Lepidoblepharis victormartinezi

Scientific classification
- Kingdom: Animalia
- Phylum: Chordata
- Class: Reptilia
- Order: Squamata
- Suborder: Gekkota
- Family: Sphaerodactylidae
- Genus: Lepidoblepharis
- Species: L. victormartinezi
- Binomial name: Lepidoblepharis victormartinezi Batista, Ponce, Vesely, Mebert, Hertz, G. Köhler, Carrizo & Lotzkat, 2015

= Lepidoblepharis victormartinezi =

- Genus: Lepidoblepharis
- Species: victormartinezi
- Authority: Batista, Ponce, Vesely, Mebert, Hertz, G. Köhler, Carrizo & Lotzkat, 2015

Species of lizard

Lepidoblepharis victormartinezi is a species of gecko, a lizard in the family Sphaerodactylidae. The species is endemic to Panama.

### EXCERPTED RECORDS

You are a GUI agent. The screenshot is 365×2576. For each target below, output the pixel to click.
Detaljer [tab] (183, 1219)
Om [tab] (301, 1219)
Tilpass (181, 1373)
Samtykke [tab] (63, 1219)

### ASSIGNED TASK A
In the text about the gecko Lepidoblepharis victormartinezi, which country is the species endemic to?
### ASSIGNED TASK B
Continue the text about the gecko Lepidoblepharis victormartinezi from its last sentence.

### OUTPUT A
Panama.

### OUTPUT B
==Etymology==
The specific name, victormartinezi, is in honor of Panamanian herpetologist Victor Martínez Cortés.

==Geographic range==
L. victormartinezi is found in Colón Province, Panamá.

==Description==
The snout-to-vent length (SVL) of adults of L. victormartinezi is 25–27 mm.